I sing Amazing Grace, This Land is Your Land and a song OmaKitty and I made up on our way home the first day we were together ... You Are My Kitty (derived from You Are my Sunshine). On ocassion, we will sing Elvis' "Hound Dog," "American Pie" and mine and Cooper's favorite song "What Would Willie Do?" by Bruce Robison.

We will also sing French childrens songs like "Sur le pont d'Avignon" and "Qand les dames". I like my chi to be tri-lingual.


----------



## xfayex (Apr 4, 2005)

well the song that i kind of sing to deano is a song that is not even a song just words put together in a little tune sort of and it goes:
"deano dinellio, do de do de doooo, deeanooo dinneellio do de do dee dooo!!!) i really dont know why!!! and i call him my lil stretchy man because he stretches like alll the time as some of you have seen on vids of him!


----------



## Soon2bechiowner (Apr 25, 2005)

I sing him We belong together by Mariah Carey.  :lol: :lol:


----------



## chichime (Jan 30, 2005)

I was in a speciality dog shop in Myrtle Beach, SC and found this CD that is only dog songs. I got it as a joke to my husband, but it has really cute songs on it. So when Coco rides with me we listen to the CD and sing along. The name is "Dog Songs."


----------



## *Sarah* (Apr 19, 2005)

Nemo and I used to do the mexican hat dance  lmao if u put the music on he'd jump around on his hind legs corny I know but he loved it  so not really singing tho

Sarah


----------



## Bandit'sMyBaby (Dec 31, 2004)

I usually sing Good Morning Beautiful to Bandit when we get up in the morning. My husband says we make him sick and rolls his eyes, but Bandit loves it!


----------



## sullysmum (Mar 6, 2004)

I do sing various songs to the girls but last might i was singing a soft song from Chitty chitty bang bang to Fynn as she fell asleep in my arms,except i changed the words to 'Fynn wynn the pin win' :lol:


----------



## Iamafairy (Jan 26, 2005)

I sing the "go to sleep" song to my lot but change it to my own words!


----------



## Gadget's Mom (Jan 14, 2005)

I don't really sing to Gadget except I sing in the car.. he does like that Arvil song,, oh man what is the name of it... he just loves it.. he will tilt his head back and forth when he hears it... 

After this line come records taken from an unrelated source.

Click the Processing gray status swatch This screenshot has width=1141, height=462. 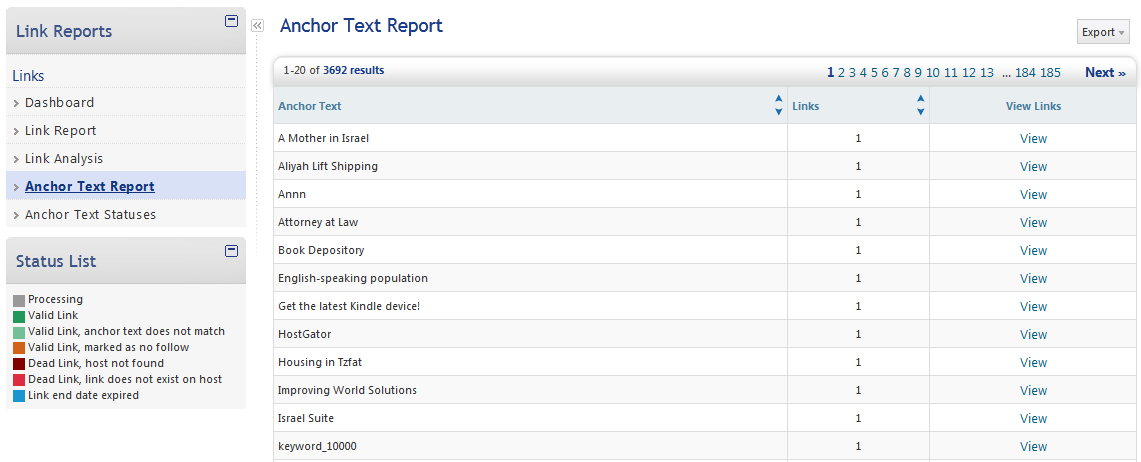click(x=19, y=300)
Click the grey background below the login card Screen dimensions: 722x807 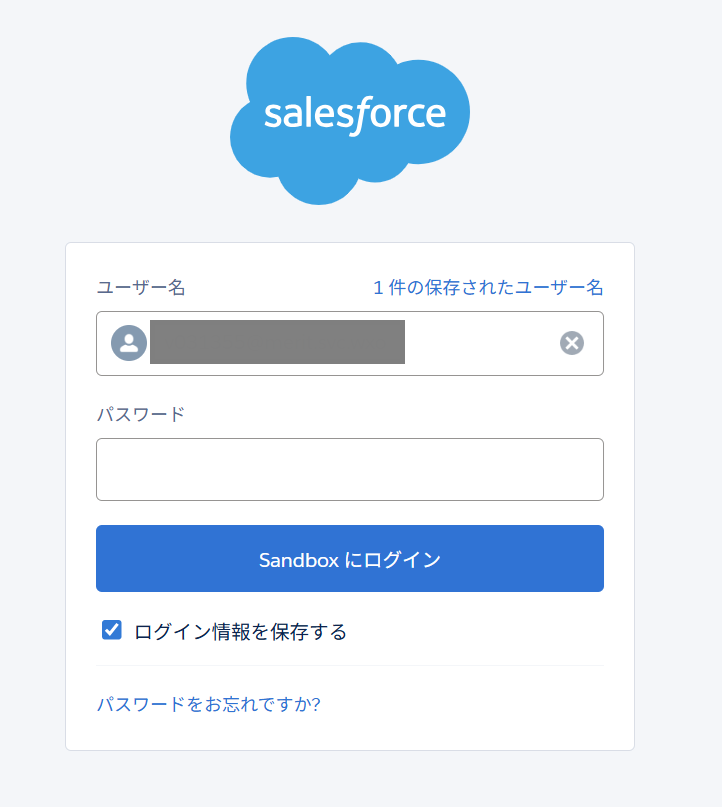tap(349, 780)
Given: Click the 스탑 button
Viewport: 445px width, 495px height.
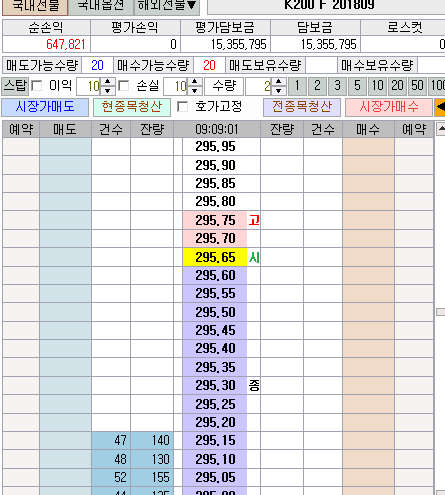Looking at the screenshot, I should pyautogui.click(x=15, y=86).
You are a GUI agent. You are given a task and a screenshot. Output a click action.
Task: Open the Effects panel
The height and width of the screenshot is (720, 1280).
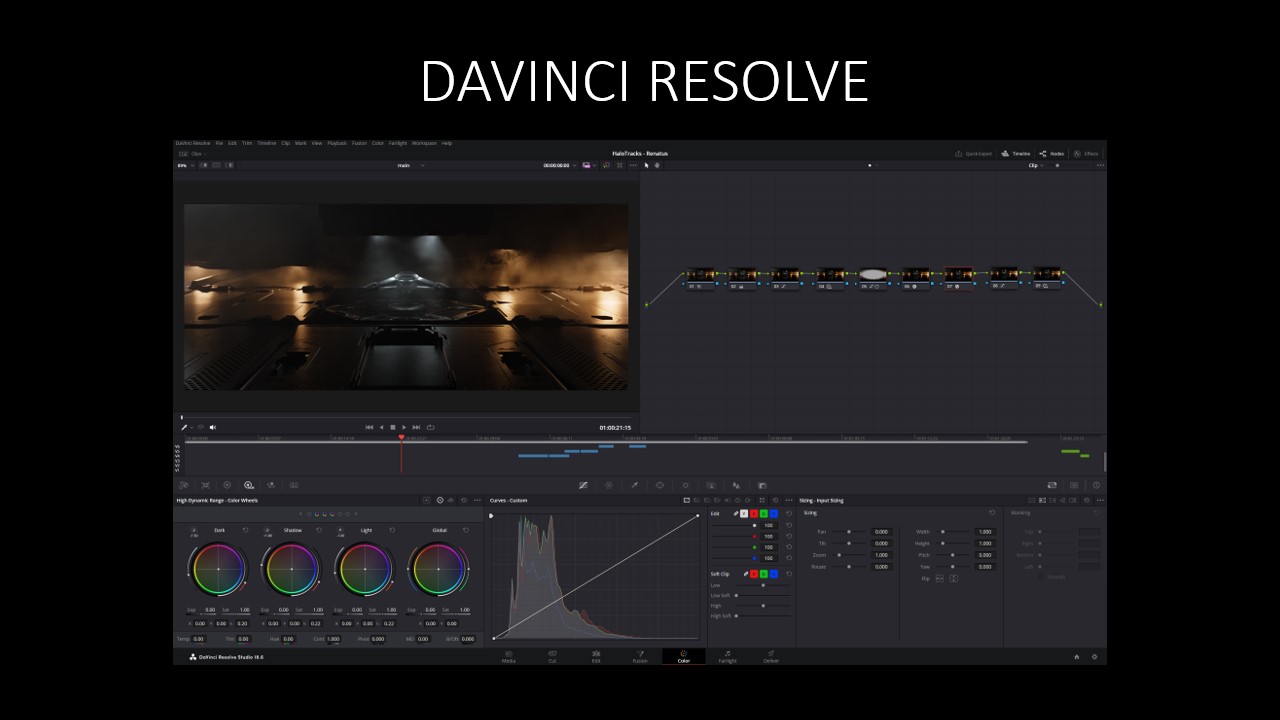pos(1085,154)
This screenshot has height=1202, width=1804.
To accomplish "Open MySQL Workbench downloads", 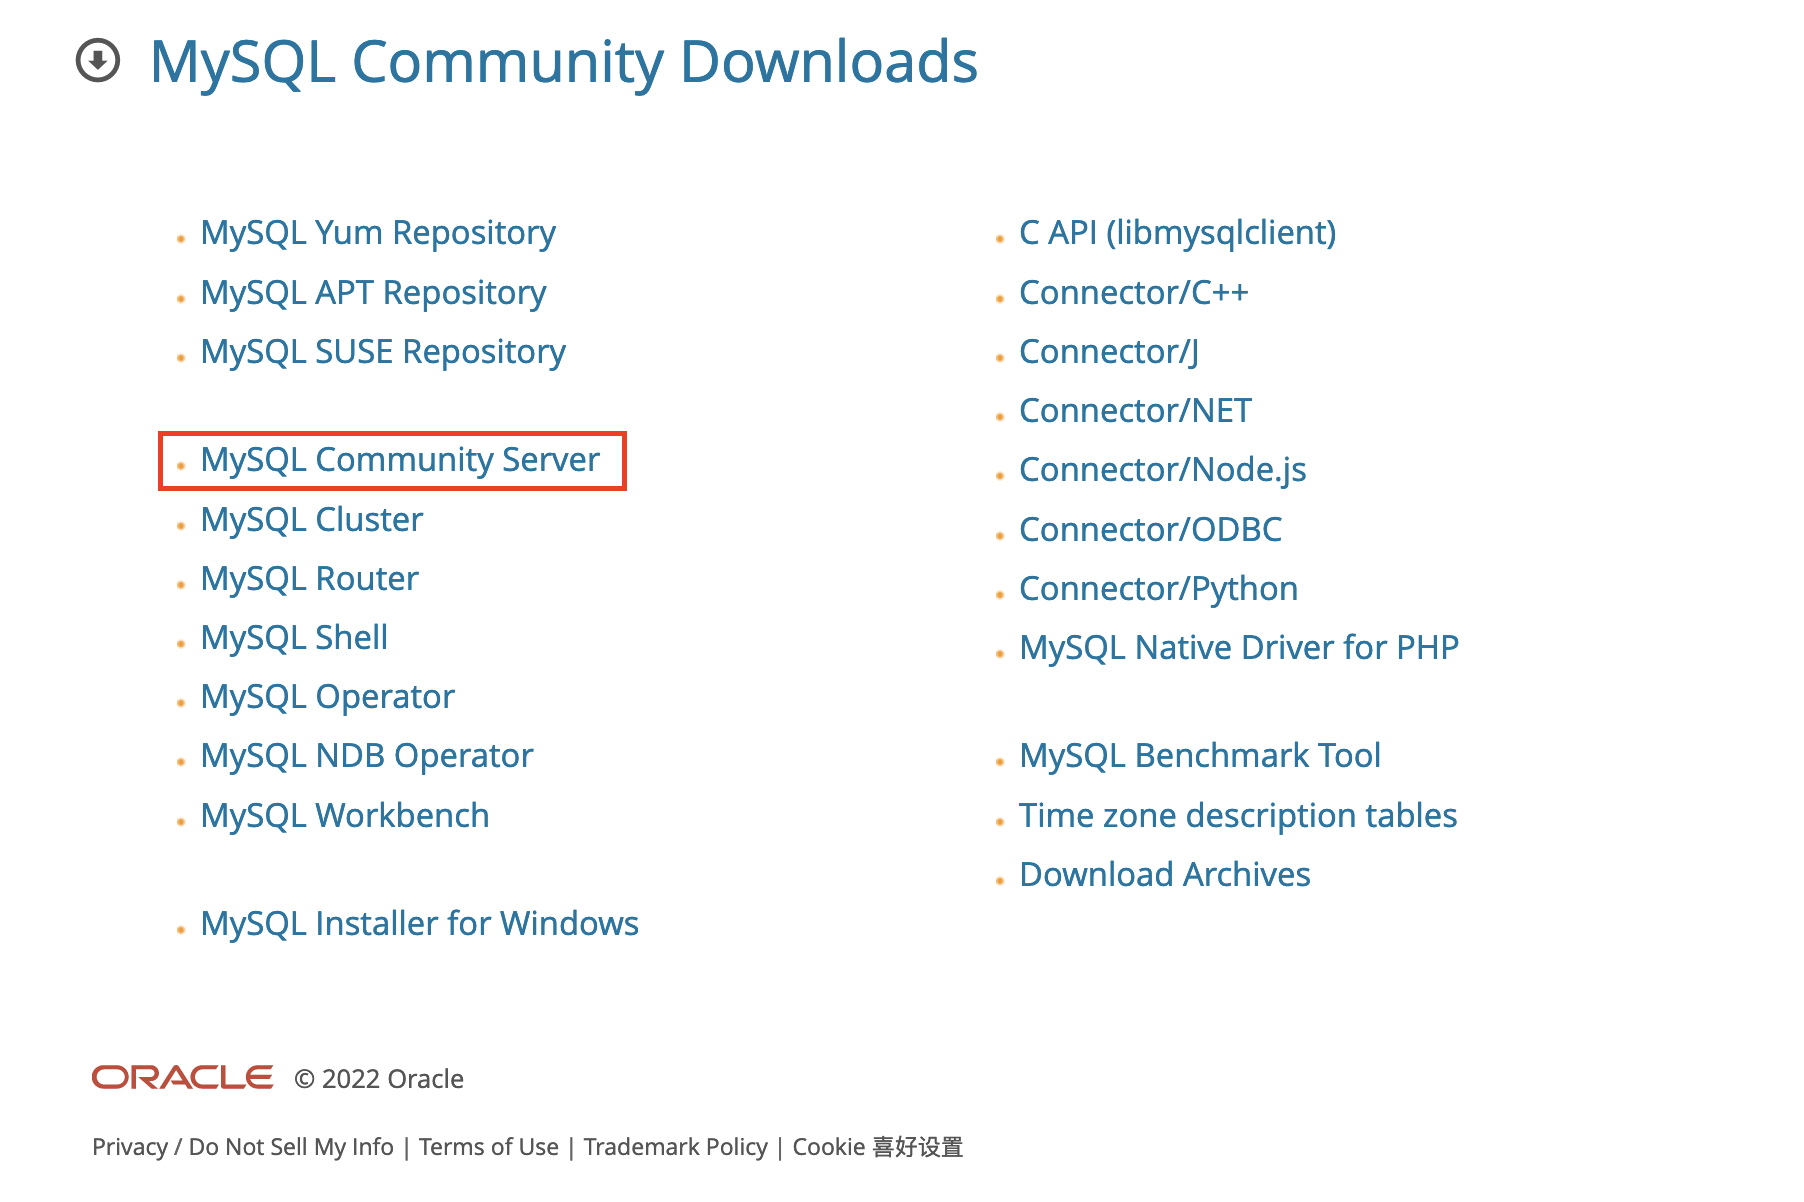I will coord(344,816).
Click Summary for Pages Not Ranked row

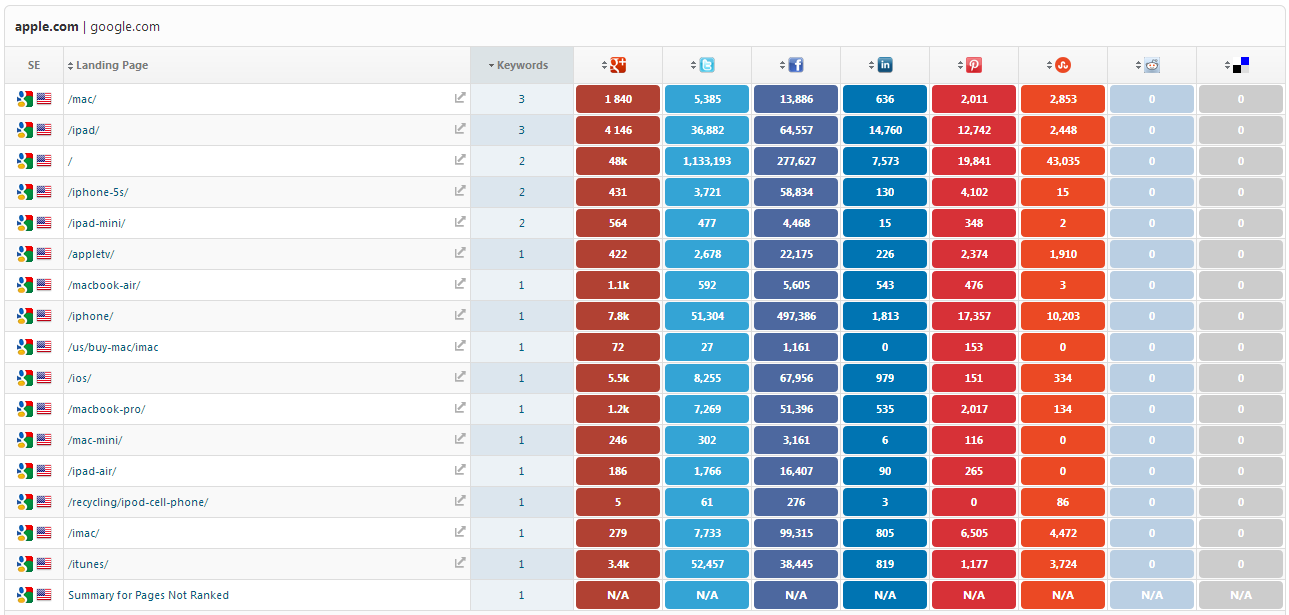[148, 595]
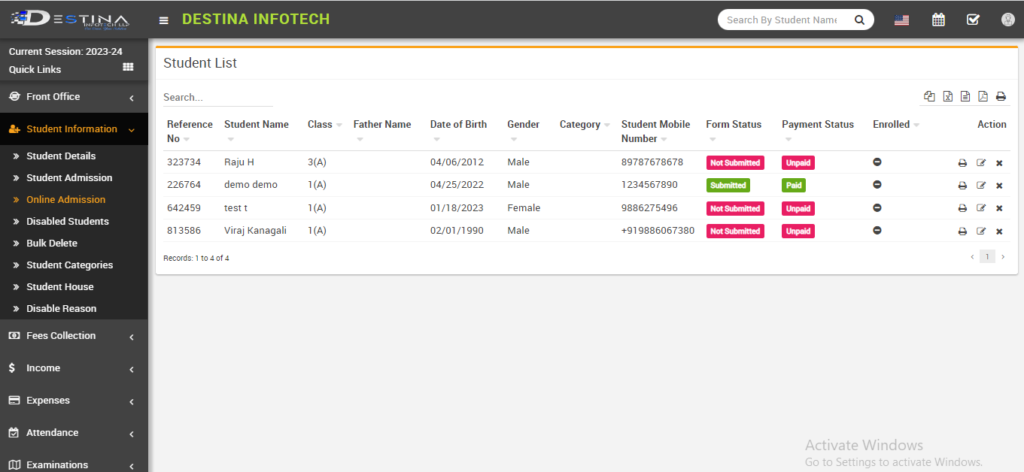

now I have to go get the cd out of the truck so i can listen to it and get the name of the song... 

we also listen to Shania songs...


----------



## chimom (Apr 1, 2005)

Well, you can add me to your group of weirdos :lol: I used to sing "You Are My Sunshine" to Tia too. And on the day I drove her to my vets for the last time to be PTS, I sang it to her. I found out recently that Rachael used to sing the same song to Gracie and sang it to her on the way to the vet to have her PTS. How weird is that? 

I don't sing much to Jazzy - probably because when I try she looks at me like I'm nuts - my voice is pretty bad..... :lol:


----------



## beth (Mar 31, 2005)

*The song I sing to Chassis*

is, "I've got sunshine on a cloudy day, and when it's cold outside I've got the month of may" That's all I know of the song, but she love's it and she knows it's just for her.. Now Smidgen, she could careless if I sing to her.


----------



## Gadget's Mom (Jan 14, 2005)

The Avril song is "I'm with you" he also likes "Complicated"


----------



## fizzy n kirbys mum (Jan 17, 2005)

lol now this is NOT my kinda music , but I sing a George Michael track called something like ' amazing ' ? the words are ' I think your amazing  ' to my Fizzy Dave .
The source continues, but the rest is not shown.